E da sempre, dichiaratamente o meno l’arte è questione di segni: lasciati su un muro, su una tela, piuttosto che nell’aria con un gesto ripetuto una sola volta, un segno che l’artista vuole donarci, un segno che ha bisogno di lascare per non dimenticarsi, un segno per sentirsi presenti".

(Michela Malisardi)

Il I° Premio Occhi 2012 vuole concentrare la sua attenzione su questo tema: lasciare un segno, e ha chiesto agli artisti partecipanti di mostrare quale sia il segno lasciato in loro da un evento, una persona o un singolo elemento. Un segno che ha cambiato radicalmente il modo di vedere le cose, e che li ha portati ad essere quel che sono ora.
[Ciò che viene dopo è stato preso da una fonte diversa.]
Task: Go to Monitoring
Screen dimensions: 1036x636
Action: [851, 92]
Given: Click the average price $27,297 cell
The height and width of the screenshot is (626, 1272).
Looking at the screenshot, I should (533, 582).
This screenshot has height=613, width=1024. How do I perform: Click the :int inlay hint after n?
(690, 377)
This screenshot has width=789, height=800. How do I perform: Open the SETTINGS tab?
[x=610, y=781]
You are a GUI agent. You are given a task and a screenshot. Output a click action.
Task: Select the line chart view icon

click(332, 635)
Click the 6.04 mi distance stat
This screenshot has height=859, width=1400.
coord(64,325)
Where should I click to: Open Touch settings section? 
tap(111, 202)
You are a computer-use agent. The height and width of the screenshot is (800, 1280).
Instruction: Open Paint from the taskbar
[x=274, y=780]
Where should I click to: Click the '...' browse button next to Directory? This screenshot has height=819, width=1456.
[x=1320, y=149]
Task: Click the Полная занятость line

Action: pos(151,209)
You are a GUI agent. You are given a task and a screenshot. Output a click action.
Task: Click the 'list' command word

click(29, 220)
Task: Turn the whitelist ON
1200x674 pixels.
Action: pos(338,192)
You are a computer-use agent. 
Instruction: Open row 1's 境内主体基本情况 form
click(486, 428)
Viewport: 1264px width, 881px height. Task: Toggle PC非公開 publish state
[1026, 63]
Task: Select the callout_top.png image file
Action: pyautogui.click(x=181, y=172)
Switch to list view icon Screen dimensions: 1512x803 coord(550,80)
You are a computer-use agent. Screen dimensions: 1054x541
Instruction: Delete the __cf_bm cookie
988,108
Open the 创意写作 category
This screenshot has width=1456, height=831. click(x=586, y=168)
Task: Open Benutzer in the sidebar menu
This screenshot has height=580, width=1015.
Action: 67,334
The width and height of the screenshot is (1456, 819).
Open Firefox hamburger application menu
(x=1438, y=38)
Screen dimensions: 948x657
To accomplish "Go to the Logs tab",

Genere: arte contemporanea, collettiva

Orari: da martedì a venerdì dalle 15.00 alle 18.30; venerdì e sabato dalle 9.00 alle 13.00
Orario del vernissage: ore 21.00
Orario del Finissage: ore 12.00

Ingresso gratuito.

Catalogo: A cura di Alessandro Passerini, Giulia Pesarin, Elisa Mucchi, Giancarlo Mucchi, Michela Malisardi; 88 pagine, gratuito.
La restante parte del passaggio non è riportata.